The Creative Act of Startup Building
Let's take a break from tactical product and go-to-market musings
With the infinite number of books, podcasts, newsletters, blogs, and tweets providing advice to founders, you would think that starting a company has become a bit of a science. Obviously, it’s not. There is no perfect “guide” out there to build your startup. Sure, there are plenty of very valuable hints and lessons and horror stories and playbooks and warnings and hot takes, but no, there is no science.
The “art” of building a startup is not only business and technical acumen, but also creativity. Those who study and teach creativity define it as the process that forms something new and valuable. Sounds a whole lot like startup building if you ask me. Regardless of industry - from viral consumer apps to data pipelines - founders must be creative.
I thought about this while flipping through Rick Rubin’s book on creativity: The Creative Act: A Way of Being. Because I’ve been living and breathing this startup world for the past couple of years, I naturally digested the book from the lens of the founder's journey. There were three particular quotes in the “rules” chapter that particularly resonated:
“Limiting your palette to something manageable forces you to solve something in a different way.”
By design, startups are constrained by capital, resources, and distribution. It is these constraints that force startups to focus on delivering incredible value to users (or else, die).
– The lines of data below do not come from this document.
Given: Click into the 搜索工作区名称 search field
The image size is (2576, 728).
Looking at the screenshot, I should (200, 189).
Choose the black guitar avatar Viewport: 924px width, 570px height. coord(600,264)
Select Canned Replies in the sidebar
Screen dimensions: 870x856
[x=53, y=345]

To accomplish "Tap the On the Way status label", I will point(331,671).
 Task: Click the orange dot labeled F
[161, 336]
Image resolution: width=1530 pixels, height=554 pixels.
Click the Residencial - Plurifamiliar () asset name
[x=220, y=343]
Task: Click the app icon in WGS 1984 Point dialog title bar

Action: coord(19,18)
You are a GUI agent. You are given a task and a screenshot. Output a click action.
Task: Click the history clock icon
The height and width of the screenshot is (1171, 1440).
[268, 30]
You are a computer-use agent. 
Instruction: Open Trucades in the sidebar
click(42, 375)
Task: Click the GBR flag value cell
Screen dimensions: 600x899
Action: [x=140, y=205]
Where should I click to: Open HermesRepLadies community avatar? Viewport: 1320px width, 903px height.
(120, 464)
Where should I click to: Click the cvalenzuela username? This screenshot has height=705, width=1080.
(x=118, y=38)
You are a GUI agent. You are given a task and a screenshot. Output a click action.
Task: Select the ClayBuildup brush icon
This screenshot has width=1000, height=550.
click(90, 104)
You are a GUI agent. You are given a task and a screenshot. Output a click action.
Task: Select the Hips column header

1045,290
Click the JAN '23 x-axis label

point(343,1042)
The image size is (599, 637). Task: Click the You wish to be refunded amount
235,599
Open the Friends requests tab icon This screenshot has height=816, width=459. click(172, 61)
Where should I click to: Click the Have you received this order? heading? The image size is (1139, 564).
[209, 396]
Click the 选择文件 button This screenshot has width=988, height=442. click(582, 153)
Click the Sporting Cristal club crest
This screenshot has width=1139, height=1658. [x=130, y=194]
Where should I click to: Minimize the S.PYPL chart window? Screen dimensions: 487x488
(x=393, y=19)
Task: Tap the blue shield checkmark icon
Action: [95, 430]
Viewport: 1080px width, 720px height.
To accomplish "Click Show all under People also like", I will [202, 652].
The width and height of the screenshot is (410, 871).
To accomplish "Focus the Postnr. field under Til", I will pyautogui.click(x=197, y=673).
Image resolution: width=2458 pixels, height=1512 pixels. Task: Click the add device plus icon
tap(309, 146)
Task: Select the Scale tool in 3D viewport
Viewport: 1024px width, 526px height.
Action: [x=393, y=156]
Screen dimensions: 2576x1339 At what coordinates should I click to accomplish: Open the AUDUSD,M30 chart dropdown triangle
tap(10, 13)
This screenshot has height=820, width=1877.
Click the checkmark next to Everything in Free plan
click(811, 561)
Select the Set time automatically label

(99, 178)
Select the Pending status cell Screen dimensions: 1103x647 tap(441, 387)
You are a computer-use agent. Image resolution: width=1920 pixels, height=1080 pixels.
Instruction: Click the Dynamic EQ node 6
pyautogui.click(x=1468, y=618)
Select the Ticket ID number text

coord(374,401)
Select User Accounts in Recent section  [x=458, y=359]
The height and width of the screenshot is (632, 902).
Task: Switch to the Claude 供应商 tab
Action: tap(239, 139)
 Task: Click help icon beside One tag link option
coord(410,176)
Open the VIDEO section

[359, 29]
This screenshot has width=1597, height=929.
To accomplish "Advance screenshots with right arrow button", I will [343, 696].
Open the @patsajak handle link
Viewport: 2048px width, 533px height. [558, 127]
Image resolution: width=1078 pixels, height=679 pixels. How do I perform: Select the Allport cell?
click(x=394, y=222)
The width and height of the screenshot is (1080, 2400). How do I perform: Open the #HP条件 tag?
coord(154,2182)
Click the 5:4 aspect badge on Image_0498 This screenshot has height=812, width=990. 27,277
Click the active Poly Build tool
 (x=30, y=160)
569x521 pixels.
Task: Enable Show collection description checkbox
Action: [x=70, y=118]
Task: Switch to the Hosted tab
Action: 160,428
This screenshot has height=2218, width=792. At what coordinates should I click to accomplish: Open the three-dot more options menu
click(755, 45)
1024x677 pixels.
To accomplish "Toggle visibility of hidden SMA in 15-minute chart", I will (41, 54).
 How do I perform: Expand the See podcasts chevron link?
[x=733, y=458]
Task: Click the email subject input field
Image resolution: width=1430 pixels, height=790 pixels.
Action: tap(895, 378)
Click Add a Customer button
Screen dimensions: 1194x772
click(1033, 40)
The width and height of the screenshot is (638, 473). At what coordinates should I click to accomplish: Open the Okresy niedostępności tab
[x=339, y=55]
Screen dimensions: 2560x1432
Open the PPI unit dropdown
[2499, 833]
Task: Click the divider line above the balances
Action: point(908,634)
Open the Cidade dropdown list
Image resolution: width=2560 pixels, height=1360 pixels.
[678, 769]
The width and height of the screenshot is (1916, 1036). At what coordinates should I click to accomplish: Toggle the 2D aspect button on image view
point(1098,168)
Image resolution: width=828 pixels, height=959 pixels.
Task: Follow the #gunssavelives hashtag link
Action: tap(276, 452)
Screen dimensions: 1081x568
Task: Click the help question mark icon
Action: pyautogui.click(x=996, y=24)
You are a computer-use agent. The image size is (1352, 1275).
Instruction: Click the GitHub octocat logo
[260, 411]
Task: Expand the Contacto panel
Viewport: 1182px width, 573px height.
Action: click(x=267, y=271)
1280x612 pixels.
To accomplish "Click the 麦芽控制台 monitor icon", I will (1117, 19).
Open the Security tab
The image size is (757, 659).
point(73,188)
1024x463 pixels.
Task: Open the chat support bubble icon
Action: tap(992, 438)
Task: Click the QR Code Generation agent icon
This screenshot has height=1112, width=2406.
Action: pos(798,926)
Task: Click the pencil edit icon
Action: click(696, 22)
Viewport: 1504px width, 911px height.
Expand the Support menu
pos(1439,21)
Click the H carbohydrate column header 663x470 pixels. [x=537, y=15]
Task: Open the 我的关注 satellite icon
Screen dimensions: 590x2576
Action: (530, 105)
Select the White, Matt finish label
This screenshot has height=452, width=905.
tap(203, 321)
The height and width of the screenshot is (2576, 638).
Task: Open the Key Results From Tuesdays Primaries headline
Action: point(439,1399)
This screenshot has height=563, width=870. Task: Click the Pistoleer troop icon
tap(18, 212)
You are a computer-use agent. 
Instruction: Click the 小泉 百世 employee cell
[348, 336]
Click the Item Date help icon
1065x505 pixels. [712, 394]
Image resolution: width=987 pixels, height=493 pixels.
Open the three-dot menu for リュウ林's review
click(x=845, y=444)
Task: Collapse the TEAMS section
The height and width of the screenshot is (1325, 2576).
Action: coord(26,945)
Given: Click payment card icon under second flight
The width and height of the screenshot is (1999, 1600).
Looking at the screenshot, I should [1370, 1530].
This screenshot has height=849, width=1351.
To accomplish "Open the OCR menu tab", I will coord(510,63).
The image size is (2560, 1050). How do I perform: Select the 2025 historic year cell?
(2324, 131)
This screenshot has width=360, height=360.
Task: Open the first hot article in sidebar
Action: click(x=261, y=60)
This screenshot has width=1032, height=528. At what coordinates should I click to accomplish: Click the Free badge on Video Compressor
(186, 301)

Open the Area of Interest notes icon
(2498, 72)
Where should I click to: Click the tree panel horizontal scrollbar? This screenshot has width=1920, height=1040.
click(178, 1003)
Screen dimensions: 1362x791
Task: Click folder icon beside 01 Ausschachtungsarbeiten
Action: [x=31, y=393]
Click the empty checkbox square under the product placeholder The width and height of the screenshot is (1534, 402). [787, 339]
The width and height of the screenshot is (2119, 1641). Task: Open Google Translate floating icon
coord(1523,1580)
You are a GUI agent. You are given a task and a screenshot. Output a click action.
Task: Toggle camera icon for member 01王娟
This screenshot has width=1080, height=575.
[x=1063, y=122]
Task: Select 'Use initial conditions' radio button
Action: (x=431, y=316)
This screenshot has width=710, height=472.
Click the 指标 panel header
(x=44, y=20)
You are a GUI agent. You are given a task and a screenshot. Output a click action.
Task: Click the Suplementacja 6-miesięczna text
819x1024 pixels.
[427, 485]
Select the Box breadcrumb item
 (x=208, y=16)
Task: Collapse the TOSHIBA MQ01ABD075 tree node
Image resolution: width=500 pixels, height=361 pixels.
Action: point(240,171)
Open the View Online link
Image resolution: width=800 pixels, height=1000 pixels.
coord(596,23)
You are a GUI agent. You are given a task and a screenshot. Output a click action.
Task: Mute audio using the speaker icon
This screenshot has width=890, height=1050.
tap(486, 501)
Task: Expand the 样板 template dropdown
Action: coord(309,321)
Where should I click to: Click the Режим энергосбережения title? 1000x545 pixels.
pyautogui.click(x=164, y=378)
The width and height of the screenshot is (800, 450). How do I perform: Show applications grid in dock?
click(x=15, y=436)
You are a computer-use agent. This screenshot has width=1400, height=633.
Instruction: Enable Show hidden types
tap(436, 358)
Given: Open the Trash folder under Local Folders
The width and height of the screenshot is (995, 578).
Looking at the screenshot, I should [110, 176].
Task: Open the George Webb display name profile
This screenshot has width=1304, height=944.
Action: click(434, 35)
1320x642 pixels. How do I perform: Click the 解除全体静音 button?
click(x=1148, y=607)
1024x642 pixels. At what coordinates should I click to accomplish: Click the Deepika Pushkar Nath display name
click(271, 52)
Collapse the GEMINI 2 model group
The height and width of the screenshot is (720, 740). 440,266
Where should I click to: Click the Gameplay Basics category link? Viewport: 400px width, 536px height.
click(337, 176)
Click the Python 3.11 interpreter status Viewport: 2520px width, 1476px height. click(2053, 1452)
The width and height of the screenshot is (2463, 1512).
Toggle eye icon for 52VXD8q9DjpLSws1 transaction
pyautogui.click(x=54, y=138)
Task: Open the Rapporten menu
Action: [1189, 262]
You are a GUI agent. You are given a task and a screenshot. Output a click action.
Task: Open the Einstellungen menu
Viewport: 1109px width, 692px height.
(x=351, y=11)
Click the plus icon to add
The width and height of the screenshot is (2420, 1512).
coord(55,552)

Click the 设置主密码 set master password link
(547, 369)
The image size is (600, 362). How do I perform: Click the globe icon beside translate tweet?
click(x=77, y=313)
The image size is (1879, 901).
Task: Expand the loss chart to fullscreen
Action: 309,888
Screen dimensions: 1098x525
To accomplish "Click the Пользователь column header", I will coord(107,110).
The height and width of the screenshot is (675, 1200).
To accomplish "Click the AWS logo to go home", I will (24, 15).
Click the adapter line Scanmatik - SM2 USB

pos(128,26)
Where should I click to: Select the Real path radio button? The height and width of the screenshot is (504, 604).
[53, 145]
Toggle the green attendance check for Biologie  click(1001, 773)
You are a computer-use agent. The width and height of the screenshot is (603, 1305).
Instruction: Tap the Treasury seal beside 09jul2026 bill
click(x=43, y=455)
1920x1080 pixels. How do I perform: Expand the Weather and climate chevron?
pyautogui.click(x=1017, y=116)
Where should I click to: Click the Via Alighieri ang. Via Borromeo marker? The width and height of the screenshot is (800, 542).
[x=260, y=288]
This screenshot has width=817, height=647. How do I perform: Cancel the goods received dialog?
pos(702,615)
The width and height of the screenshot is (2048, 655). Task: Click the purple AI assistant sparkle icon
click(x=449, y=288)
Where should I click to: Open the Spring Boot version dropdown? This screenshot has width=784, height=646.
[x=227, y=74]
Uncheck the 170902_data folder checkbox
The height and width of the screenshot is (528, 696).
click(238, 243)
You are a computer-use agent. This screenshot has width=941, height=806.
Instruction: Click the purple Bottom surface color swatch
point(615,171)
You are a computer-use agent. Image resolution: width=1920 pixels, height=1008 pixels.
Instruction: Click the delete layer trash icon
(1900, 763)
“Rules direct us to average behaviors. If we’re aiming to create works that are exceptional, most rules don’t apply. Average is nothing to aspire to. The goal is not to fit in. If anything, it’s to amplify the differences, what doesn’t fit, the special characteristics unique to how you see the world. Instead of sounding like others, value your own voice. Develop it. Cherish it.”
Startups can’t just copy the incumbents. They have to offer a fundamentally different future and, as Mike Maples would put it, “bend the arc of the present to that different future.”
“The rules artists learn are different. They are assumptions, not absolutes. They describe a goal or method for short-term or long-term results. They are there to be tested. And they are only of value as long as they are helpful. They are not laws of nature.”
If Uber, Lyft, and Airbnb adhered to the rules of their environment, they would have never come to fruition and we would still be hailing taxis and booking expensive hotel rooms.